Buy or sell bitcoin?
There are several reasons why we invested in bitcoin. The first was to provide diversification because we believe bitcoin is an alternative asset that is not correlated to the broader market. The second was that we found ARK’s bull thesis to be credible and wanted some exposure to that potential. Then the bear market hit and everything changed.
Almost exactly at the beginning of this year, the Nasdaq began to hit the skids. As soon as that happened, bitcoin suddenly became correlated with the stock market reaching an all-time high correlation in April of this year. When bitcoin bottomed out, the correlation fell off the cliff and everyone breathed a sigh of relief. Bitcoin had resumed its role as an alternative asset. Well actually, everyone absolutely panicked, because bitcoin is only going to go one way – up – according to all the crypto influencers on Twitter. The bottom line is that if we look at things in the long term, bitcoin will still be considered negatively correlated to the stock market.
As for ARK’s thesis, there is a certain self-fulfilling prophecy that takes place when an extremely successful thematic asset manager (in the financial world, success is how much you raise, not how it performs) calls bitcoin the next gold. With a net inflow in 2021 and onessets under mmanagement (OMG) of around 14 billion dollars (down 50% from the top), ARK may have taken a fall, but they are hardly out of the running. Their thesis hasn’t changed, but the crypto world has. We are concerned about what we warned about last December just before the crypto crash – the systemic risk presented by the likes of Tether and their ilk.
As crypto entities begin to implode and billions of dollars evaporate, there’s every reason to believe there’s more where that came from. When Tether decides to get audited, maybe we’ll change our tune.

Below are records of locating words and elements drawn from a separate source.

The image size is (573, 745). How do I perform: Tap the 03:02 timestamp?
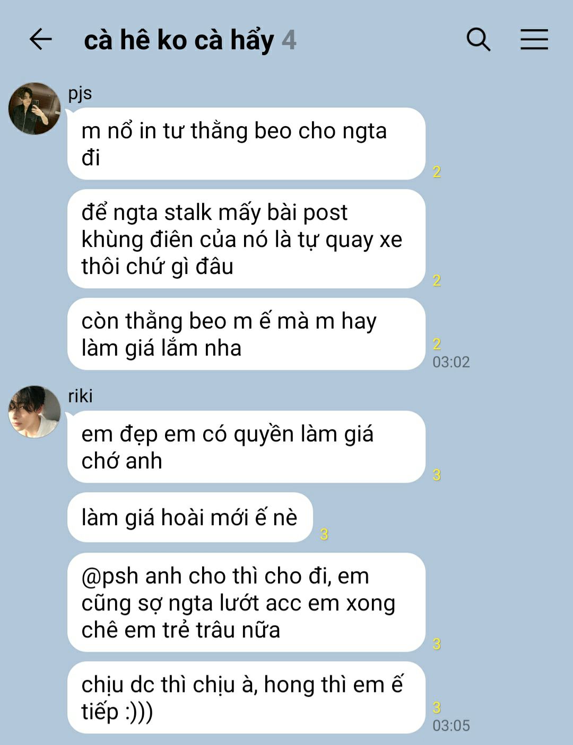tap(451, 362)
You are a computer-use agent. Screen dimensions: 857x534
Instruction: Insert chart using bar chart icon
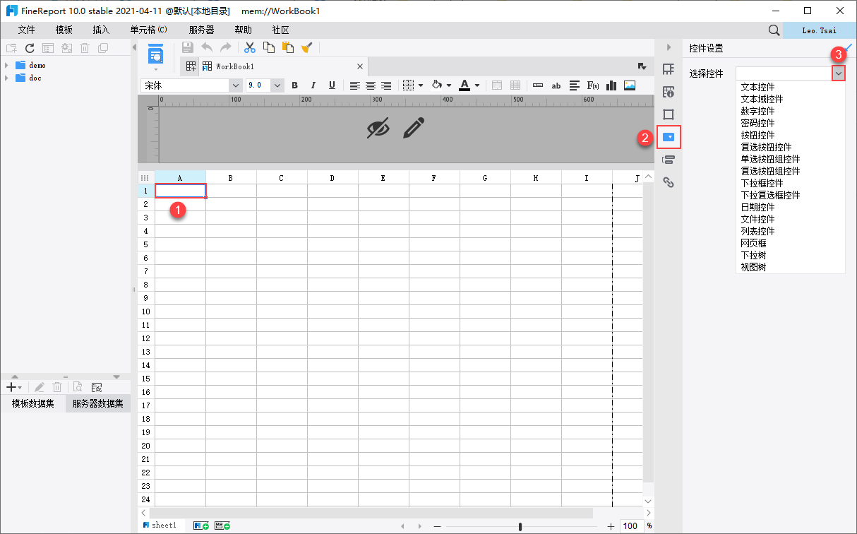(611, 85)
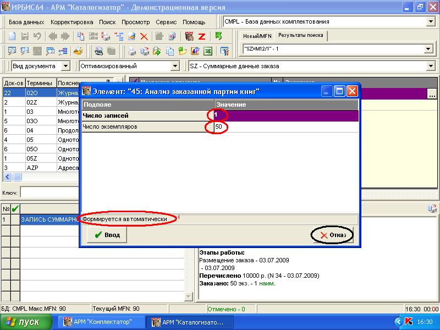
Task: Toggle the green checkmark column header
Action: coord(15,208)
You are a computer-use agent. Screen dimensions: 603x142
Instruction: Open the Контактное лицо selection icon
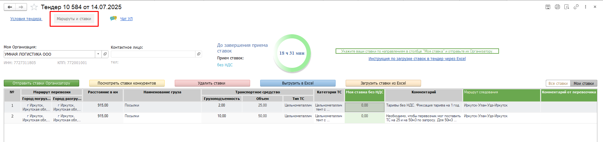[x=199, y=54]
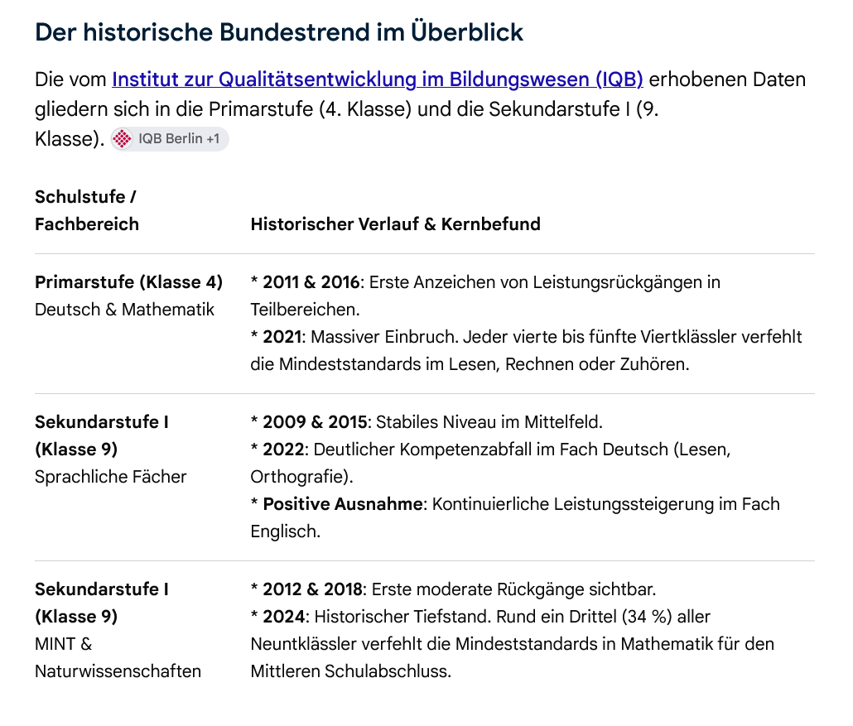Viewport: 853px width, 726px height.
Task: Click the Deutsch & Mathematik subject text
Action: pyautogui.click(x=124, y=310)
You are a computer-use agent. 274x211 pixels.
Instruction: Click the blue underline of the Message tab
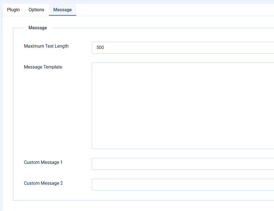tap(62, 15)
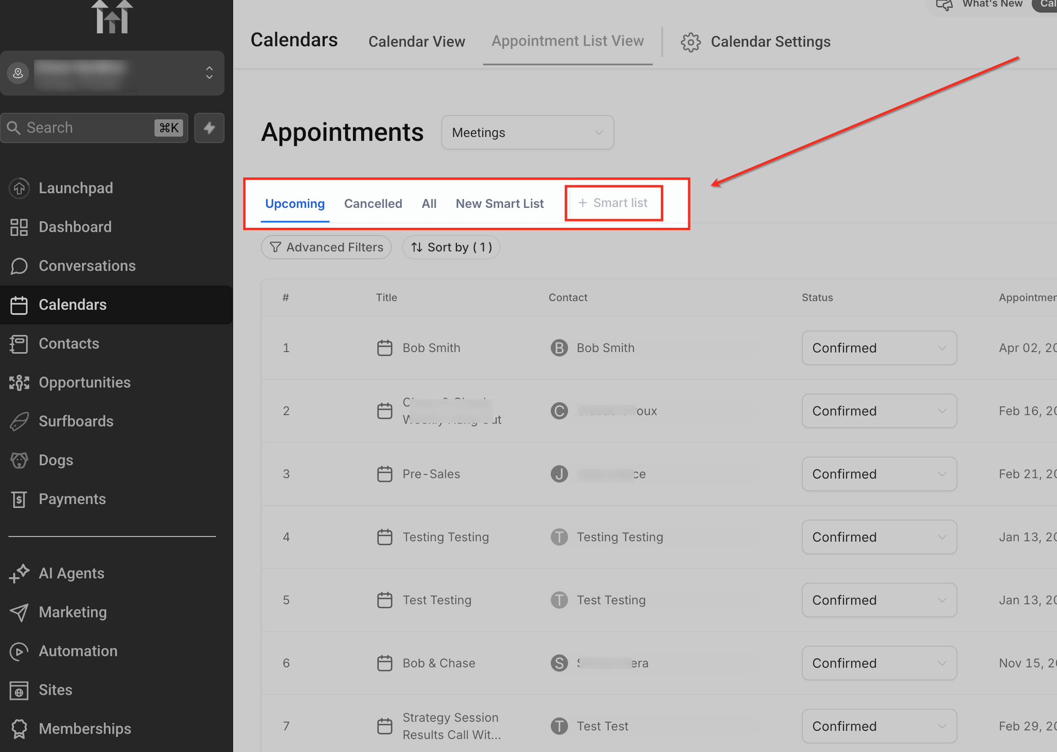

We can’t tell you what to do because everyone has their own unique circumstances. Ours is a bitcoin position that currently represents about 1% of our total assets under management at a cost basis of $7,815 per coin. To mitigate risk, we recovered our entire investment with a return of +7% at an average selling price of $41,907. We now play with the house’s money, but are careful not to fall victim to the house money effect. Our perception of ARK’s thesis has not changed, but the systemic risk in the cryptocurrency world has increased sharply. Be greedy when others are afraid does not apply to assets without intrinsic value. If the price of bitcoin pulls down below 83%volatility is not decreasing as pundits like ARK have promised and that’s when you should start having some FUD.
In the past, we have not provided details about when we buy or sell art, wine or bitcoin. In the future, we will send another notification Nanalyze Premium annual subscribers if we decide to buy or sell bitcoin based on what we have discussed today.
Conclusion
We have strongly condemned the whole Web 3.0/crypto/ICO thesis since its inception because it was an unregulated volatile mess with more scams than the over-the-counter market. Every time you turn, a crypto exchange reports hundreds of millions disappearing into thin air as everyone says “well” and moves on to the next scheme. There is value to be gained in some of these ideas, and blockchain has seen some momentum with use cases such as supply chains and real estate. As for the two primary cryptocurrencies out there – Bitcoin and Ethereum – be cautiously optimistic and you’ll be just fine. Wagmi.